October 10, 2007 PHY2053 Quiz 5 (5.4-5.7, 8.3)
Name: UFID:
1. (5 pts) A 2.00 kg block is shot in the uphill direction from a light spring placed along a frictionless incline of 45º. The spring has a spring constant of 350 N/m. The lower end of the spring is fixed and the block is pressed against the upper end compressing the spring by 8.00 cm from the equilibrium position. What is the speed the block when it leaves the spring?
At the equilibrium position, the net force on the block is zero. Thus, the compression of the spring at the equilibrium position (d) is given by kd-mgsinθ = 0, d = mgsinθ/k = 2×9.8sin45º/350 = 0.0396 m We compress the spring further by D = 0.08m and release. The block leaves the spring when the spring comes back to its natural length. Since the work done by the spring and gravity is converted to the kinetic energy, we get KE = (1/2)k(d+D)²-mgsinθ(d+D) = 0.846J (1/2)mv² = 0.843J, v = √(0.843×2/m) = 0.920 m/s
2. (5 pts) A 0.500 kg block is shot horizontally from a light spring having a spring constant of 800 N/m. The block is pressed against the spring compressing the spring by 0.20 m and released. Then the block moves up a rough ramp with a coefficient of kinetic friction of 0.30. The ramp is 1.00 m high and makes an angle of 30º to the horizontal. Find the speed of the block after the block climbs up the ramp.

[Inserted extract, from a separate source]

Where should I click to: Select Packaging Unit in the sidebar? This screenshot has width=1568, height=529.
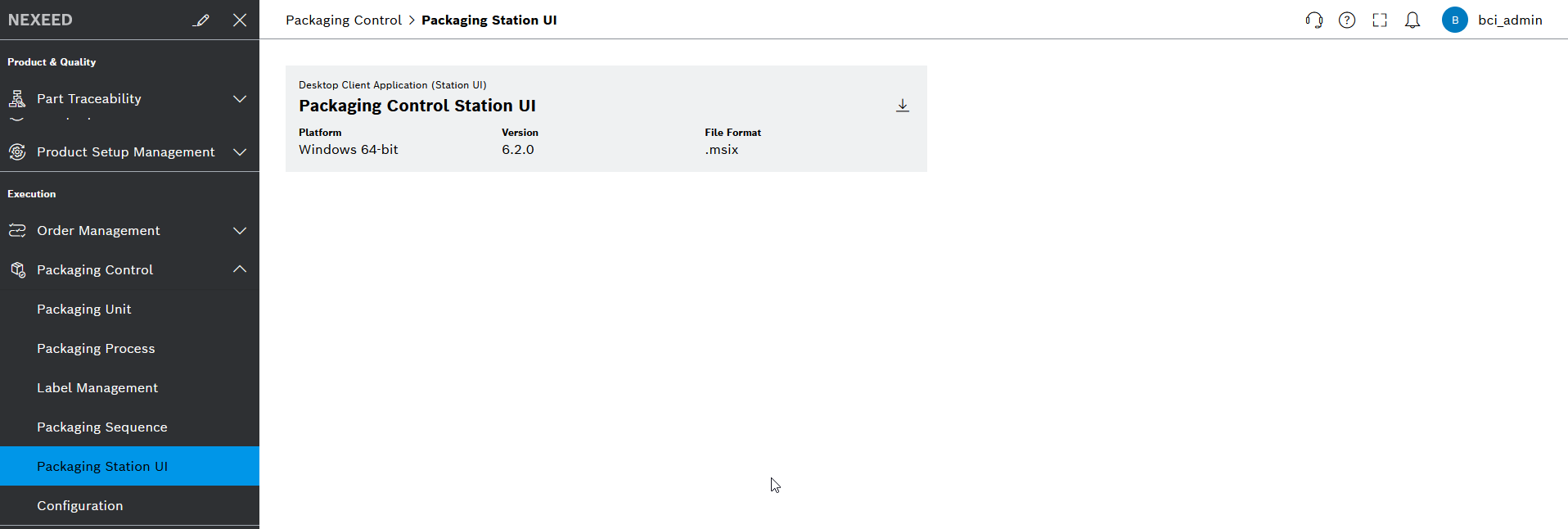coord(84,309)
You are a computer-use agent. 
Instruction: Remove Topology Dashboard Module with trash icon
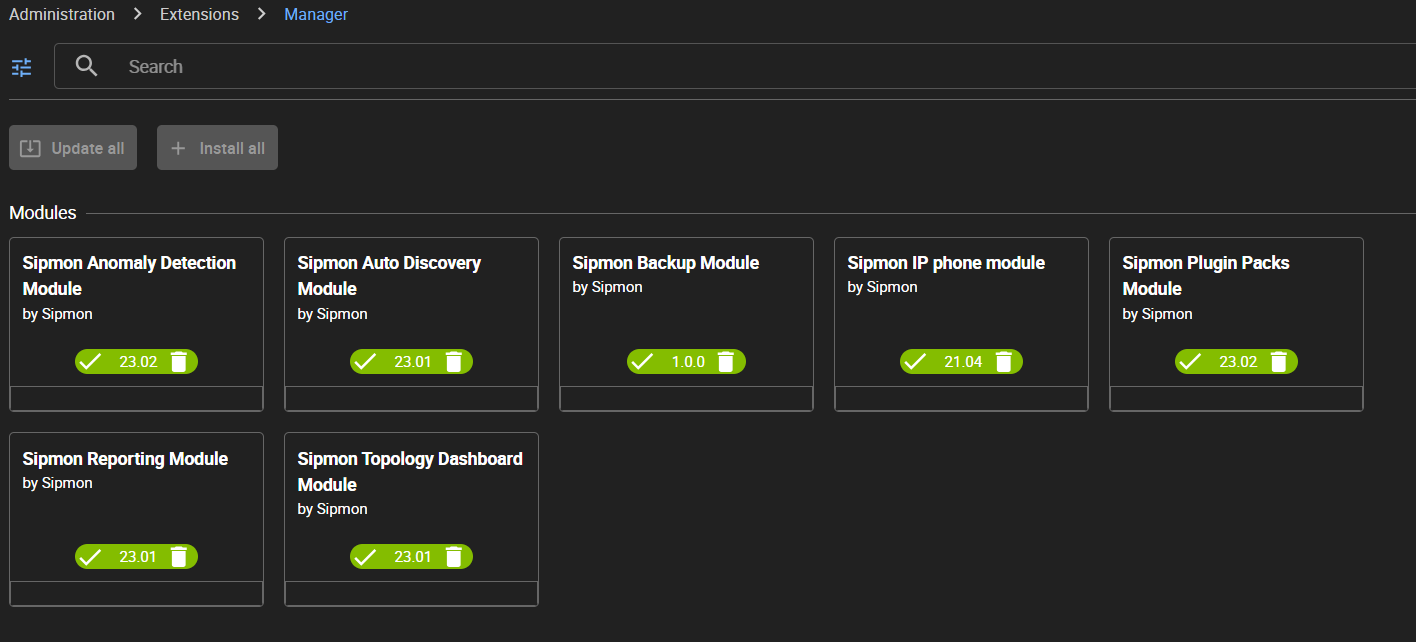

The kinetic energy of the block when it leaves the spring is KEi = (1/2)kx² = 16.0J. Some part of the energy is lost by the work done by friction and gravity, thus the kinetic energy after the block climbs up the ramp is given by KEf = KEi-Wg-Wf, where Wg = mgh = 0.5×9.8×1=4.90J and Wf = μmgcosθ(1/sinθ) = 0.3×0.5×9.8×cos30×2 =2.55J KEf = 16 – 4.9 – 2.55 = 8.55J (1/2)mv² = 8.55J, v = √(2×8.55/0.5) = 5.85 m/s 3. (5 pts) A 600 kg elevator starts from rest on the ground and moves upward with a constant acceleration for 5.00 s. At 5.00 s, the elevator is 10.0 m above the ground. Find the average power of the elevator motor during this period.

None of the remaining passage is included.